Source data.
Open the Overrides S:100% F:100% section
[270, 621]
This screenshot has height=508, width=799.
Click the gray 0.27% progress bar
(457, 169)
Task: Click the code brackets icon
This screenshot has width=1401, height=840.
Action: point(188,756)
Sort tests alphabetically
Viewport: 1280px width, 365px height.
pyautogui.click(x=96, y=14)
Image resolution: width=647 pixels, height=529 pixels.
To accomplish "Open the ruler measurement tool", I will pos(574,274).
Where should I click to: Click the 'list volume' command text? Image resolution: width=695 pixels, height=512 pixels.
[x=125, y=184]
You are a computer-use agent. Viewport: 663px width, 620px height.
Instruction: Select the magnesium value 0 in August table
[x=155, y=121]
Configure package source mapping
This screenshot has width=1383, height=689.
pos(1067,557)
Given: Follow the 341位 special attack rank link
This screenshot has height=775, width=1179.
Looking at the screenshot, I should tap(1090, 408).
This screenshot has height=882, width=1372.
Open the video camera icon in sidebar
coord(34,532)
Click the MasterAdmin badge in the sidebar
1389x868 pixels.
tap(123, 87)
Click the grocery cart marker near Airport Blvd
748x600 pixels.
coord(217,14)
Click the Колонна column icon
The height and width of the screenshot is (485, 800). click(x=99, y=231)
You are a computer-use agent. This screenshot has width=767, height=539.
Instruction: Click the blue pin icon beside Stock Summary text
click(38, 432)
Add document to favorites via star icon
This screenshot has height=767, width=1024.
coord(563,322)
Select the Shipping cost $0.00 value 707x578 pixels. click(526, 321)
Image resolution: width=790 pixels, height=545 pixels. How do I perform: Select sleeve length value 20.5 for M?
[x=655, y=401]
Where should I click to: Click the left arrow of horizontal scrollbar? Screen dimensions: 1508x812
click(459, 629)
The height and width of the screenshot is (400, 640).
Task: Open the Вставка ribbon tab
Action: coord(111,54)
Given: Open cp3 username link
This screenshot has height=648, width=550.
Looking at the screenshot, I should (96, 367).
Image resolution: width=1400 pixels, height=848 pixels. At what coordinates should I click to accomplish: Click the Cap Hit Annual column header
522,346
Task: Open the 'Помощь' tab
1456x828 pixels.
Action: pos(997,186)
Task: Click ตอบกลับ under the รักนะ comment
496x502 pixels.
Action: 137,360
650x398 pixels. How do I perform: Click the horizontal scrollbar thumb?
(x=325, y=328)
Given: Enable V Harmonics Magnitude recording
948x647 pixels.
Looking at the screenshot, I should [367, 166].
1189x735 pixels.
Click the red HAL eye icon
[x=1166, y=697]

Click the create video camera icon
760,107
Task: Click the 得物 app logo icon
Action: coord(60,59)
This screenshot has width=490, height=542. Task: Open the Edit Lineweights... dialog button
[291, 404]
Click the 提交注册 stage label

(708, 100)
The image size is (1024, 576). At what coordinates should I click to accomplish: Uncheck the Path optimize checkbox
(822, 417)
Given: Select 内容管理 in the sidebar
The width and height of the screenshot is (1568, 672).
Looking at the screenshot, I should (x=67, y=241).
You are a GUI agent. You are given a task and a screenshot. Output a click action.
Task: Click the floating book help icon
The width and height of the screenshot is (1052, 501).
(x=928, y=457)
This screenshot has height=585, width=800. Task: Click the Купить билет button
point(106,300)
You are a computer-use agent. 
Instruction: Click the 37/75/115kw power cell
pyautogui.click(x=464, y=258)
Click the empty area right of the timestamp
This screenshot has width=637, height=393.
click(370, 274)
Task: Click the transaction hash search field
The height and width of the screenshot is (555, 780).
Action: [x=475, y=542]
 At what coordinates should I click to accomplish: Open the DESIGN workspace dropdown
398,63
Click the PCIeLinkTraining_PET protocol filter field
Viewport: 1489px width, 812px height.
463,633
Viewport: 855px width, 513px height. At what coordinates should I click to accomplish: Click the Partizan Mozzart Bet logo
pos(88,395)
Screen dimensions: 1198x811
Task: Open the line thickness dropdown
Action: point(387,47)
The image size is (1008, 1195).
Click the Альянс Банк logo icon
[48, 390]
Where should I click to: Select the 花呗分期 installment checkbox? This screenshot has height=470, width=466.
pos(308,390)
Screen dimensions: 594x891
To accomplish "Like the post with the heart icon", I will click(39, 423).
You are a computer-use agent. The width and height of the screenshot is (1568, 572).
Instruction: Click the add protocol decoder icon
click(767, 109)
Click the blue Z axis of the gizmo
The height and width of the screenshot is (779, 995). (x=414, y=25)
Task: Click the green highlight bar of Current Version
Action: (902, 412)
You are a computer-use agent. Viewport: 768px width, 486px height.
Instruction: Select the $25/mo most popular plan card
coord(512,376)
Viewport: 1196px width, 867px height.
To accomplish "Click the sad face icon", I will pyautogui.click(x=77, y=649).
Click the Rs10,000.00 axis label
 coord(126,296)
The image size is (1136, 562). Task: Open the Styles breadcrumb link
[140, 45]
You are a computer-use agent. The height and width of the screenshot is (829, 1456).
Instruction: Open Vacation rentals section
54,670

Work instructions. The records above need to be written out once more, exactly.

Output.
Open the Overrides S:100% F:100% section
[270, 621]
This screenshot has height=508, width=799.
Click the gray 0.27% progress bar
(457, 169)
Task: Click the code brackets icon
This screenshot has width=1401, height=840.
Action: point(188,756)
Sort tests alphabetically
Viewport: 1280px width, 365px height.
pyautogui.click(x=96, y=14)
Image resolution: width=647 pixels, height=529 pixels.
To accomplish "Open the ruler measurement tool", I will pos(574,274).
Where should I click to: Click the 'list volume' command text? Image resolution: width=695 pixels, height=512 pixels.
[x=125, y=184]
You are a computer-use agent. Viewport: 663px width, 620px height.
Instruction: Select the magnesium value 0 in August table
[x=155, y=121]
Configure package source mapping
This screenshot has width=1383, height=689.
pos(1067,557)
Given: Follow the 341位 special attack rank link
This screenshot has height=775, width=1179.
Looking at the screenshot, I should tap(1090, 408).
This screenshot has height=882, width=1372.
Open the video camera icon in sidebar
coord(34,532)
Click the MasterAdmin badge in the sidebar
1389x868 pixels.
tap(123, 87)
Click the grocery cart marker near Airport Blvd
748x600 pixels.
coord(217,14)
Click the Колонна column icon
The height and width of the screenshot is (485, 800). click(x=99, y=231)
You are a computer-use agent. This screenshot has width=767, height=539.
Instruction: Click the blue pin icon beside Stock Summary text
click(38, 432)
Add document to favorites via star icon
This screenshot has height=767, width=1024.
coord(563,322)
Select the Shipping cost $0.00 value 707x578 pixels. click(526, 321)
Image resolution: width=790 pixels, height=545 pixels. How do I perform: Select sleeve length value 20.5 for M?
[x=655, y=401]
Where should I click to: Click the left arrow of horizontal scrollbar? Screen dimensions: 1508x812
click(459, 629)
The height and width of the screenshot is (400, 640).
Task: Open the Вставка ribbon tab
Action: coord(111,54)
Given: Open cp3 username link
This screenshot has height=648, width=550.
Looking at the screenshot, I should (96, 367).
Image resolution: width=1400 pixels, height=848 pixels. At what coordinates should I click to accomplish: Click the Cap Hit Annual column header
522,346
Task: Open the 'Помощь' tab
1456x828 pixels.
Action: pos(997,186)
Task: Click ตอบกลับ under the รักนะ comment
496x502 pixels.
Action: 137,360
650x398 pixels. How do I perform: Click the horizontal scrollbar thumb?
(x=325, y=328)
Given: Enable V Harmonics Magnitude recording
948x647 pixels.
Looking at the screenshot, I should [367, 166].
1189x735 pixels.
Click the red HAL eye icon
[x=1166, y=697]

Click the create video camera icon
760,107
Task: Click the 得物 app logo icon
Action: coord(60,59)
This screenshot has width=490, height=542. Task: Open the Edit Lineweights... dialog button
[291, 404]
Click the 提交注册 stage label

(708, 100)
The image size is (1024, 576). At what coordinates should I click to accomplish: Uncheck the Path optimize checkbox
(822, 417)
Given: Select 内容管理 in the sidebar
The width and height of the screenshot is (1568, 672).
Looking at the screenshot, I should (x=67, y=241).
You are a GUI agent. You are given a task and a screenshot. Output a click action.
Task: Click the floating book help icon
The width and height of the screenshot is (1052, 501).
(x=928, y=457)
This screenshot has height=585, width=800. Task: Click the Купить билет button
point(106,300)
You are a computer-use agent. 
Instruction: Click the 37/75/115kw power cell
pyautogui.click(x=464, y=258)
Click the empty area right of the timestamp
This screenshot has width=637, height=393.
click(370, 274)
Task: Click the transaction hash search field
The height and width of the screenshot is (555, 780).
Action: [x=475, y=542]
 At what coordinates should I click to accomplish: Open the DESIGN workspace dropdown
398,63
Click the PCIeLinkTraining_PET protocol filter field
Viewport: 1489px width, 812px height.
463,633
Viewport: 855px width, 513px height. At what coordinates should I click to accomplish: Click the Partizan Mozzart Bet logo
pos(88,395)
Screen dimensions: 1198x811
Task: Open the line thickness dropdown
Action: point(387,47)
The image size is (1008, 1195).
Click the Альянс Банк logo icon
[48, 390]
Where should I click to: Select the 花呗分期 installment checkbox? This screenshot has height=470, width=466.
pos(308,390)
Screen dimensions: 594x891
To accomplish "Like the post with the heart icon", I will click(39, 423).
You are a computer-use agent. The width and height of the screenshot is (1568, 572).
Instruction: Click the add protocol decoder icon
click(767, 109)
Click the blue Z axis of the gizmo
The height and width of the screenshot is (779, 995). (x=414, y=25)
Task: Click the green highlight bar of Current Version
Action: (902, 412)
You are a computer-use agent. Viewport: 768px width, 486px height.
Instruction: Select the $25/mo most popular plan card
coord(512,376)
Viewport: 1196px width, 867px height.
To accomplish "Click the sad face icon", I will pyautogui.click(x=77, y=649).
Click the Rs10,000.00 axis label
 coord(126,296)
The image size is (1136, 562). Task: Open the Styles breadcrumb link
[140, 45]
You are a computer-use agent. The height and width of the screenshot is (829, 1456).
Instruction: Open Vacation rentals section
54,670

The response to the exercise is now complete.